PROVIDED MATERIAL -

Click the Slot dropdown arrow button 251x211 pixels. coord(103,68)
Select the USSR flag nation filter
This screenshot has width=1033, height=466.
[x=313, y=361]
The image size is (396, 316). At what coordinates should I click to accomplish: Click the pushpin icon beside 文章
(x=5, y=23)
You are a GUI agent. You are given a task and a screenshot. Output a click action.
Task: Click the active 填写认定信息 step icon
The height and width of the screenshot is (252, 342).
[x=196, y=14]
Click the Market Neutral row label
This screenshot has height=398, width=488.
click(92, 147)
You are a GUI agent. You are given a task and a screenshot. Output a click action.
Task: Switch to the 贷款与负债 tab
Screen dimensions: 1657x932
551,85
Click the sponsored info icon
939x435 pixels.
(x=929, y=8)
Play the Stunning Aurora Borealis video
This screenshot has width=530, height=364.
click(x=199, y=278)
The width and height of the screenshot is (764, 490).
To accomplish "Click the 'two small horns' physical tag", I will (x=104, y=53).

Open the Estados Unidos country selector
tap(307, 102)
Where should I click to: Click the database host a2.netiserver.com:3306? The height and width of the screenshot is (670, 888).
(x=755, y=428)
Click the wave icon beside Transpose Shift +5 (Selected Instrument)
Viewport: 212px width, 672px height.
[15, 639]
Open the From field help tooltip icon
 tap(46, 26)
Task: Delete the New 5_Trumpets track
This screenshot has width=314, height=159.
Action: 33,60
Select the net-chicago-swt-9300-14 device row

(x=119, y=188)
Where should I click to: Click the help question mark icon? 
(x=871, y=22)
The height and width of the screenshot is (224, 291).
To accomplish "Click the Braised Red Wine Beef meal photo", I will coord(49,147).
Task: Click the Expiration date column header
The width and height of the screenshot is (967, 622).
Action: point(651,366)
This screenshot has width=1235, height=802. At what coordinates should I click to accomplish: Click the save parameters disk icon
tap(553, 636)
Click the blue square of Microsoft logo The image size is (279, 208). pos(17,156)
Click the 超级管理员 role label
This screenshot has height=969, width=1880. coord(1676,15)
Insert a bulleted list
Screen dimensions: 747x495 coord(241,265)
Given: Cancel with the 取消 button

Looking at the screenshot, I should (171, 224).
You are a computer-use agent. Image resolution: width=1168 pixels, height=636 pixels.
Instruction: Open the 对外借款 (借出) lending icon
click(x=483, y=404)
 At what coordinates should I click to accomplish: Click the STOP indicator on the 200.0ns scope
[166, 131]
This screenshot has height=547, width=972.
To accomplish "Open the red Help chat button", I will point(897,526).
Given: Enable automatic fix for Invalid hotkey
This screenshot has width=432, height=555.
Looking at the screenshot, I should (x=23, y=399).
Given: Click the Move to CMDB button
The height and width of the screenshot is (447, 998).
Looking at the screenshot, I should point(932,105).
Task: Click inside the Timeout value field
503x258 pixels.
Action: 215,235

TASK STATEMENT -
Convert the rows above into a JSON list of strings, with one string for each line and blank lines omitted.

EXERCISE RESPONSE -
[
  "Click the Slot dropdown arrow button 251x211 pixels. coord(103,68)",
  "Select the USSR flag nation filter",
  "This screenshot has width=1033, height=466.",
  "[x=313, y=361]",
  "The image size is (396, 316). At what coordinates should I click to accomplish: Click the pushpin icon beside 文章",
  "(x=5, y=23)",
  "You are a GUI agent. You are given a task and a screenshot. Output a click action.",
  "Task: Click the active 填写认定信息 step icon",
  "The height and width of the screenshot is (252, 342).",
  "[x=196, y=14]",
  "Click the Market Neutral row label",
  "This screenshot has height=398, width=488.",
  "click(92, 147)",
  "You are a GUI agent. You are given a task and a screenshot. Output a click action.",
  "Task: Switch to the 贷款与负债 tab",
  "Screen dimensions: 1657x932",
  "551,85",
  "Click the sponsored info icon",
  "939x435 pixels.",
  "(x=929, y=8)",
  "Play the Stunning Aurora Borealis video",
  "This screenshot has width=530, height=364.",
  "click(x=199, y=278)",
  "The width and height of the screenshot is (764, 490).",
  "To accomplish \"Click the 'two small horns' physical tag\", I will (x=104, y=53).",
  "Open the Estados Unidos country selector",
  "tap(307, 102)",
  "Where should I click to: Click the database host a2.netiserver.com:3306? The height and width of the screenshot is (670, 888).",
  "(x=755, y=428)",
  "Click the wave icon beside Transpose Shift +5 (Selected Instrument)",
  "Viewport: 212px width, 672px height.",
  "[15, 639]",
  "Open the From field help tooltip icon",
  " tap(46, 26)",
  "Task: Delete the New 5_Trumpets track",
  "This screenshot has width=314, height=159.",
  "Action: 33,60",
  "Select the net-chicago-swt-9300-14 device row",
  "(x=119, y=188)",
  "Where should I click to: Click the help question mark icon? ",
  "(x=871, y=22)",
  "The height and width of the screenshot is (224, 291).",
  "To accomplish \"Click the Braised Red Wine Beef meal photo\", I will coord(49,147).",
  "Task: Click the Expiration date column header",
  "The width and height of the screenshot is (967, 622).",
  "Action: point(651,366)",
  "This screenshot has width=1235, height=802. At what coordinates should I click to accomplish: Click the save parameters disk icon",
  "tap(553, 636)",
  "Click the blue square of Microsoft logo The image size is (279, 208). pos(17,156)",
  "Click the 超级管理员 role label",
  "This screenshot has height=969, width=1880. coord(1676,15)",
  "Insert a bulleted list",
  "Screen dimensions: 747x495 coord(241,265)",
  "Given: Cancel with the 取消 button",
  "Looking at the screenshot, I should (171, 224).",
  "You are a computer-use agent. Image resolution: width=1168 pixels, height=636 pixels.",
  "Instruction: Open the 对外借款 (借出) lending icon",
  "click(x=483, y=404)",
  " At what coordinates should I click to accomplish: Click the STOP indicator on the 200.0ns scope",
  "[166, 131]",
  "This screenshot has height=547, width=972.",
  "To accomplish \"Open the red Help chat button\", I will point(897,526).",
  "Given: Enable automatic fix for Invalid hotkey",
  "This screenshot has width=432, height=555.",
  "Looking at the screenshot, I should (x=23, y=399).",
  "Given: Click the Move to CMDB button",
  "The height and width of the screenshot is (447, 998).",
  "Looking at the screenshot, I should point(932,105).",
  "Task: Click inside the Timeout value field",
  "503x258 pixels.",
  "Action: 215,235"
]